* **EXERCISE GOAL**:
As output, give the exact lines from the one containing "Task: Click line number 11 in gutter" through the end of the listing below, both included, without the pictures.

────────────────

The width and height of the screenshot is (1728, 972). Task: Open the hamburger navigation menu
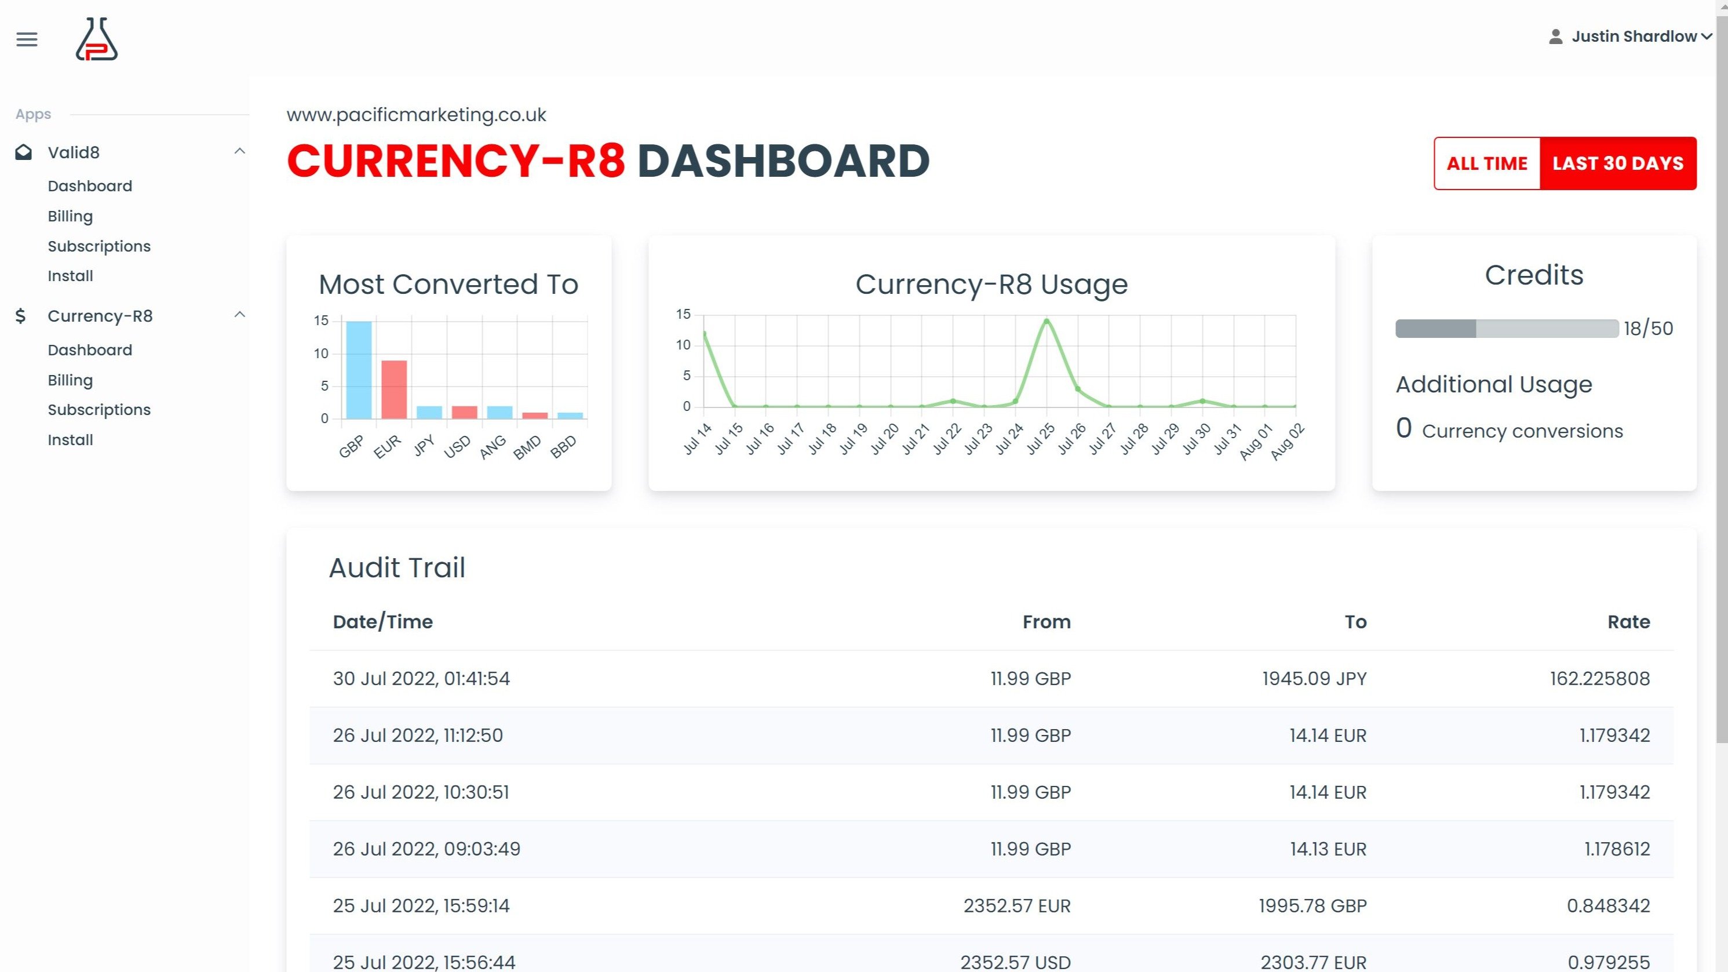26,39
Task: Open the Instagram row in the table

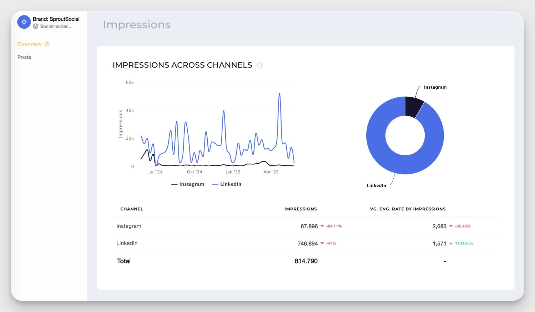Action: click(128, 226)
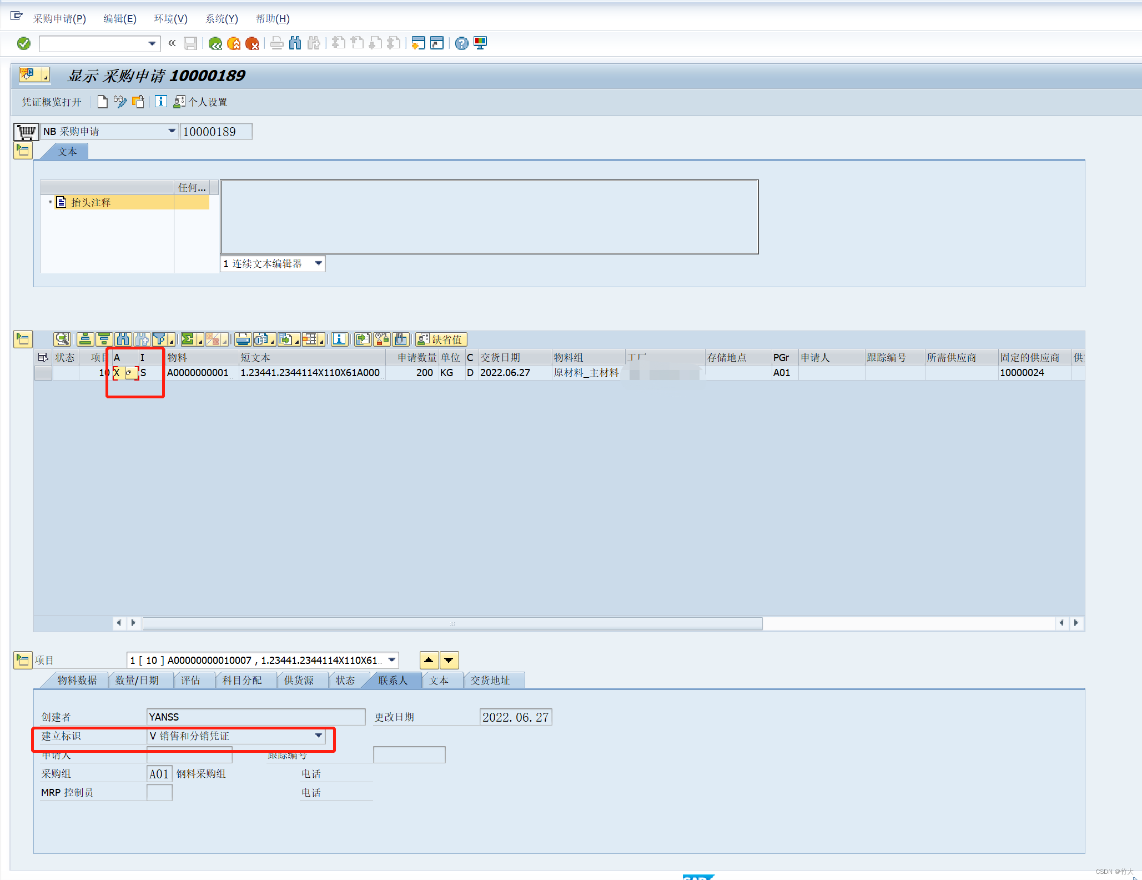Viewport: 1142px width, 880px height.
Task: Click the Save icon in the standard toolbar
Action: click(190, 43)
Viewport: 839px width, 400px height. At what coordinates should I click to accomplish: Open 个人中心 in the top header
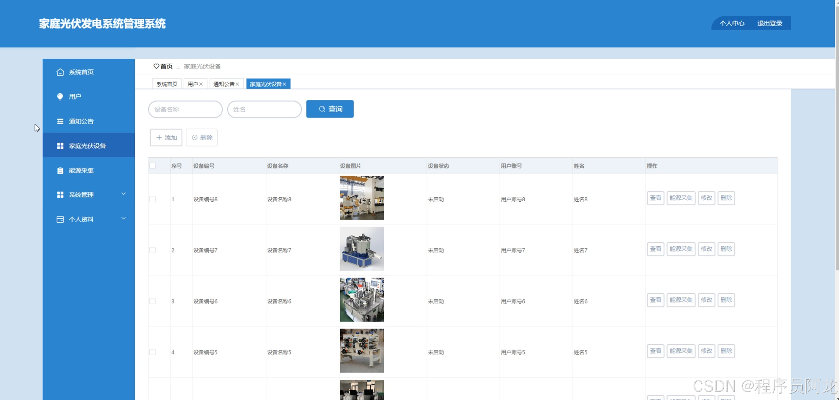pyautogui.click(x=732, y=23)
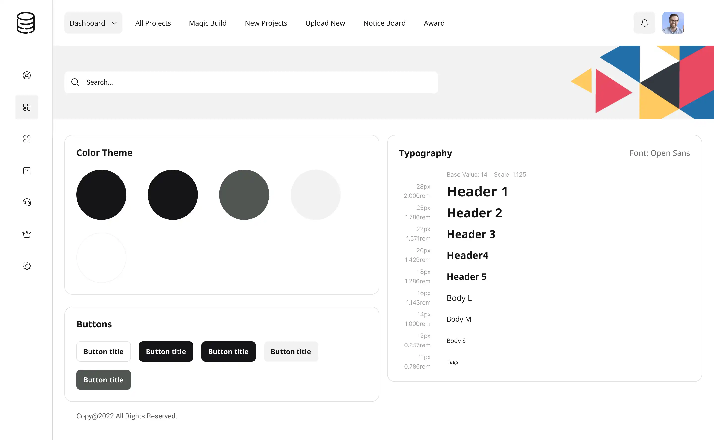The image size is (714, 440).
Task: Expand the Dashboard chevron arrow
Action: point(114,23)
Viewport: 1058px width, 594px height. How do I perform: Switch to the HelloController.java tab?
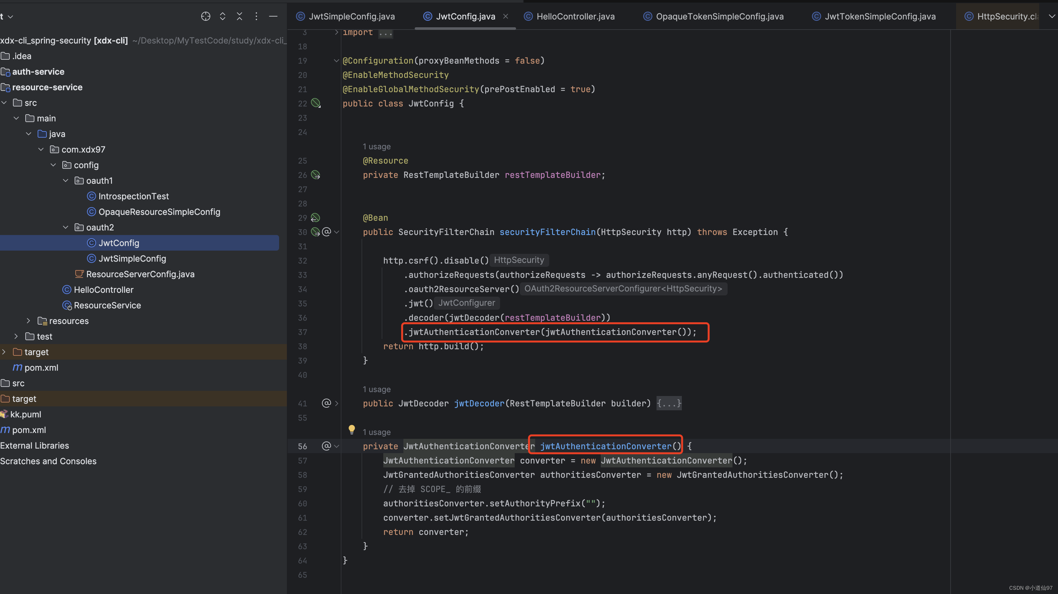[x=575, y=16]
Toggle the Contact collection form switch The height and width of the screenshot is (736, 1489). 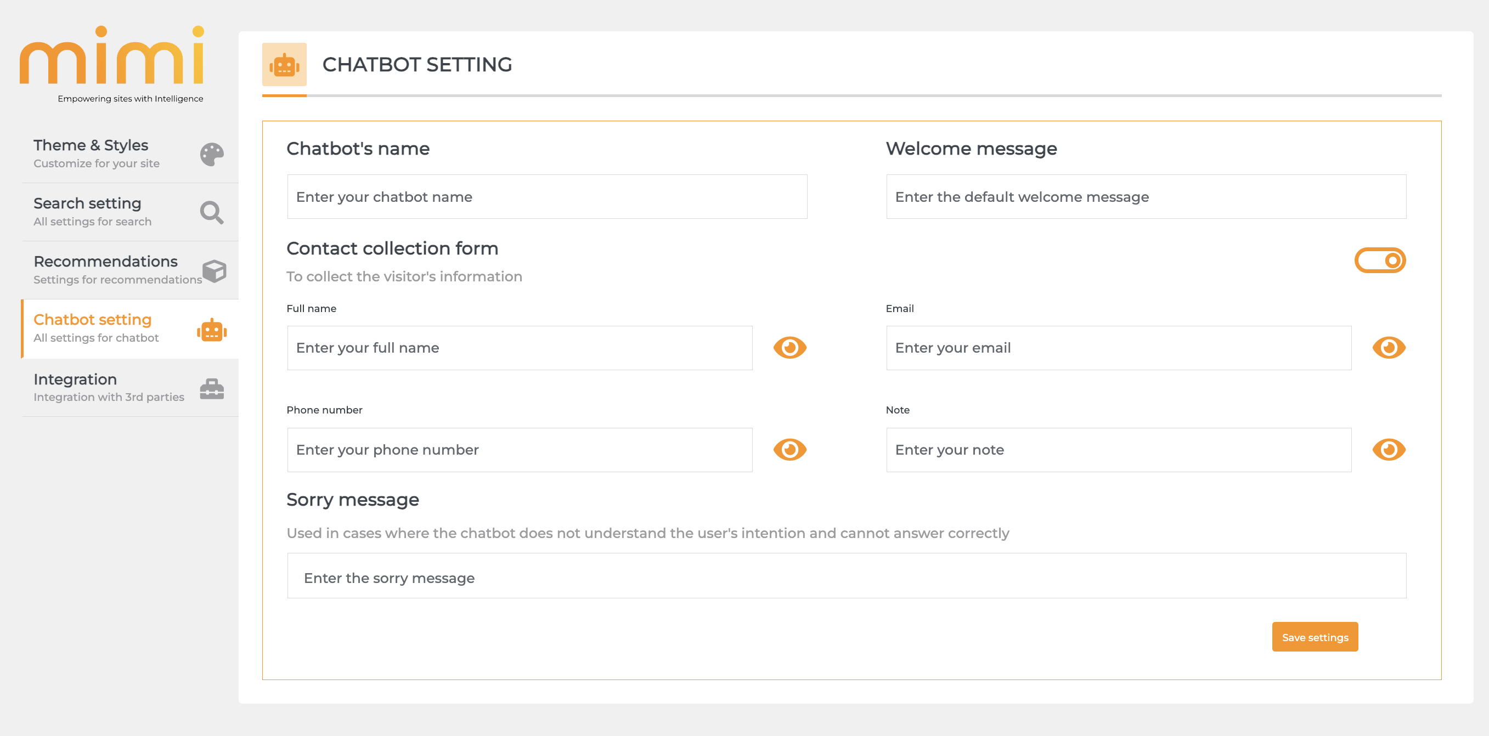pyautogui.click(x=1379, y=260)
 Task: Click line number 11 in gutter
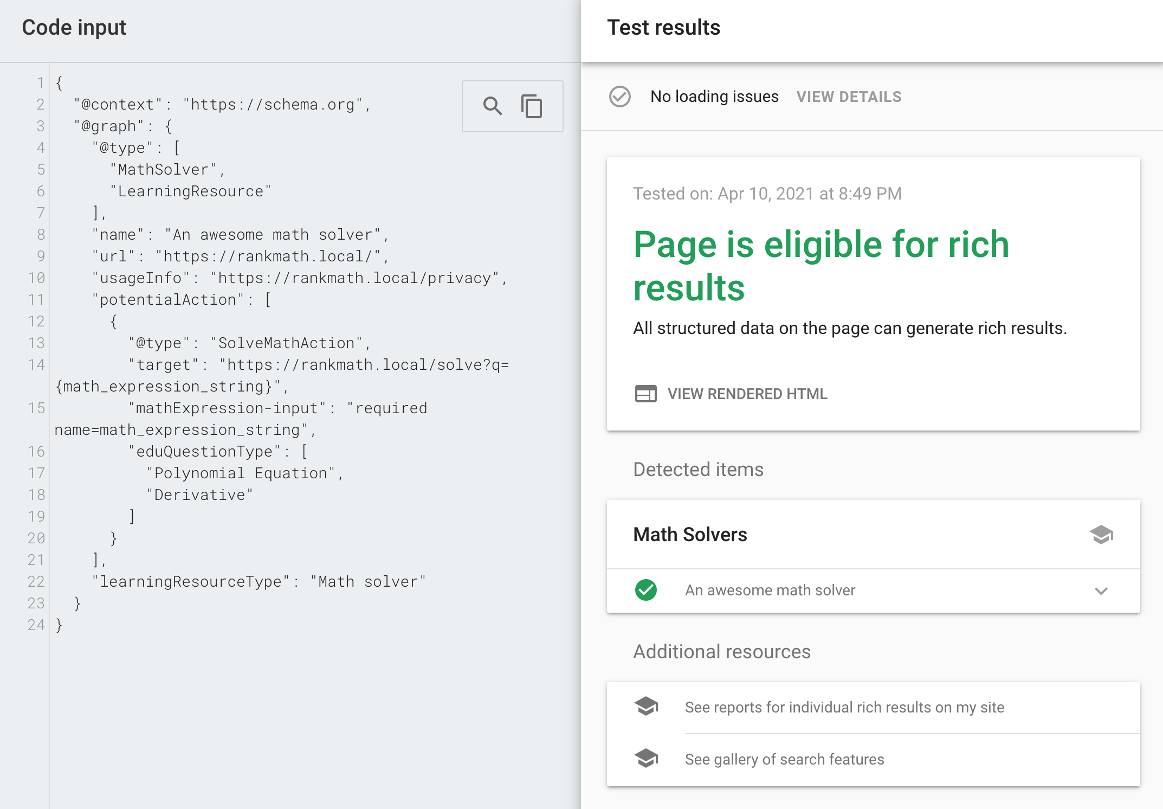[x=36, y=300]
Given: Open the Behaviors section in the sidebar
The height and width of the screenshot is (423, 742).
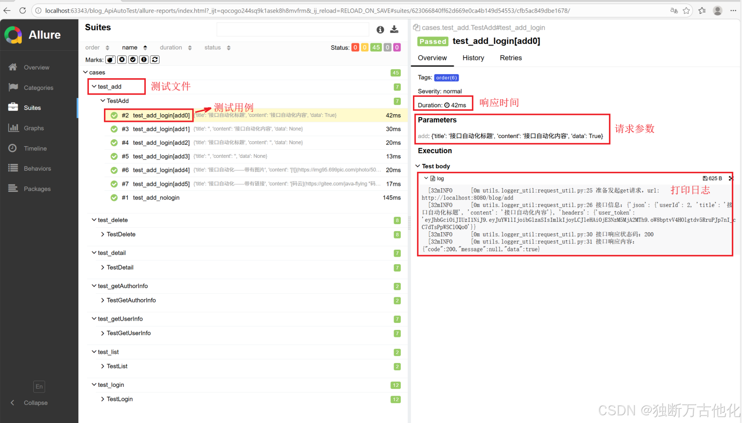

────────────────

* **YOUR RESPONSE**:
 Task: Click line number 11 in gutter
[x=36, y=300]
Given: Open the Behaviors section in the sidebar
The height and width of the screenshot is (423, 742).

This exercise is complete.